All things old China - books, anecdotes, stories, podcasts, factoids & ramblings from the author Paul French

Talking Old Shanghai in Old Shanghai – March 2026

Posted: March 27th, 2026 | No Comments »

Thanks to Tina and Patrick, the loabans of Historic Shanghai, for inviting me to Garden Books on Changle Lu last week to speak on my books and writing about Old China. My Shanghai visit was a bit last minute but Historic Shanghai pulled together a great event at short notice. Thanks to everyone who came out, asked smart questions and brought along books for signing. 


The Curious Case of Shanghai’s Boarded Up Streets – Part 2

Posted: March 26th, 2026 | No Comments »

Another interesting series of now boarded up streets is around Yunnan Lu South and Ninghai Lu East. These, and adjacent streets that run at the back of the Great World (Da Shijie), are interesting as they were mostly created around 1915 when the old Yanjing Creek and its surrounding slums were finally (after 60 years of complaints!) cleared and covered.
Ninghai Lu west of Xizang Lu was cleared in the early 2000s of shikumen/lilong and a park created running alongside the Gaojia (built earlier with a lot of protest about clearances at the time).

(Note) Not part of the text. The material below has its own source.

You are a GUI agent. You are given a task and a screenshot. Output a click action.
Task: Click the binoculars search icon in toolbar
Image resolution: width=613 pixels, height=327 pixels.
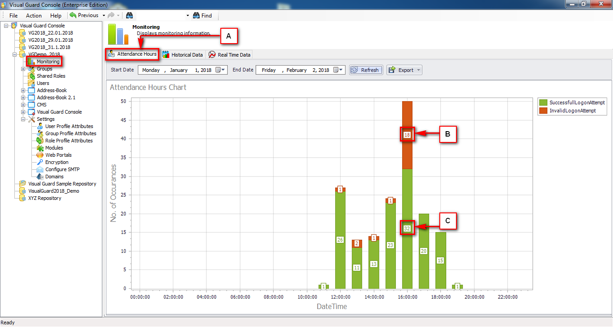pyautogui.click(x=129, y=15)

Anyway many will remember that Yunnan Lu and the crossroads with Ninghai Lu was a vibrant all-day/night cluster of Uyghur restaurants and foodstalls until a few years ago. Before WW2 it was recorded as an exciting area where many of the performers and “ladies of the night” who plied their trades at the Great World lived. Now the area’s future is anyone’s guess…..

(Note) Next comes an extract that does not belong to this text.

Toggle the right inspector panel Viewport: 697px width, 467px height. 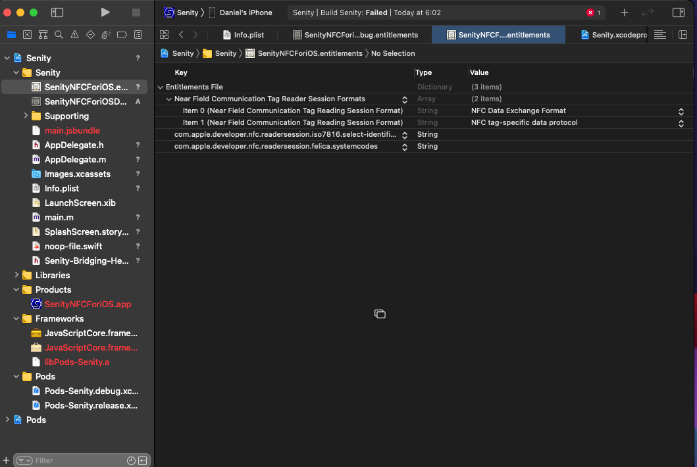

The Curious Case of the Empty, Boarded Up Shikumen/ Longtang – Part 1

Posted: March 26th, 2026 | No Comments »

One thing immediately noticeable on visiting Shanghai is the number of old streets of longtang shikumen that are now emptied of residents and boarded up. And they appear to have been this way for quite some time (indeed some I revisited were already emptied and boarded up a couple of years ago when I last passed through the city).

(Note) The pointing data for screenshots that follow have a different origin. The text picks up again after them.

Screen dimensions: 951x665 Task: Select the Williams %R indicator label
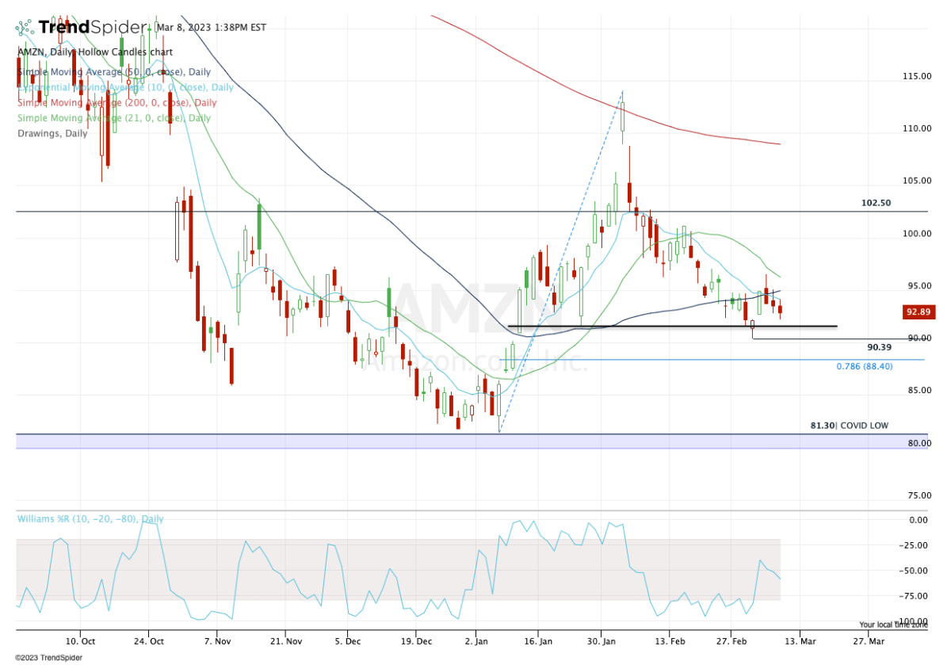point(90,519)
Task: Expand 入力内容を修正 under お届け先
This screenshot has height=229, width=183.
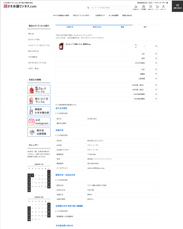Action: (62, 135)
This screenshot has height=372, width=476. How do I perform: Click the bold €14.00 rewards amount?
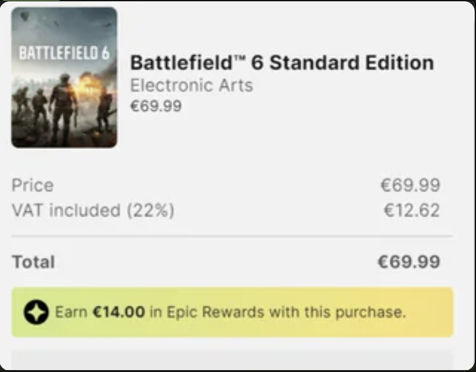click(119, 312)
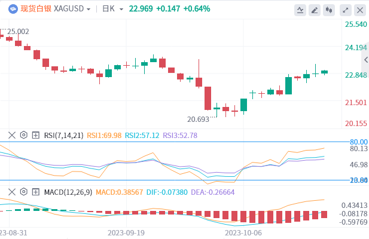Click the 20.693 low price marker
This screenshot has width=369, height=239.
point(198,119)
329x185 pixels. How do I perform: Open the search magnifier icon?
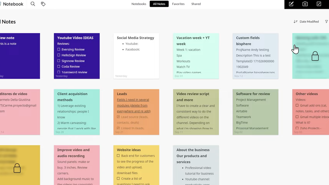(33, 4)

So what’s going on? Well, views and opinions differ depending on who you talk to. But….(sounding out the heritage crowd)…. most agree on a few things. The traditional process of “redevelopment” (for which read bulldozing the old replacement by hi-rises and office blocks) has changed. The harsh Zero-Covid regime made it somewhat easier to reach relocation/compensation settlements with shikumen\longtang residents – the notion of a bit more room, your own kitchen and perhaps a balcony. Areas were then emptied. They were subsequently boarded up. And so many remain.

The big question of course is what is intended with these areas – eventual demolition or some form of refurbishment. We hope of course for the latter…. but the last 35 years in Shanghai doesn’t offer good odds.

What seems to have happened of course is that as we all know property developers are in a mess across China – either openly bankrupt or stagnant and avoiding declaring their troubles. So these boarding ups may continue and become lingering ghosts of once vibrant old Shanghai communities.

These pictures are the north side Changle Lu between Chengdu Nan Lu and Ruijin No.1 Lu, a once dense and vibrant community where some shikumen date back over 130 years. Now all boarded up….


Macao’s Casa Garden

Posted: March 25th, 2026 | No Comments »

It was amazing to spend a week in and around Macao’s Casa Garden (Praça de Luís de Camões) for the Macao International Literary Festival….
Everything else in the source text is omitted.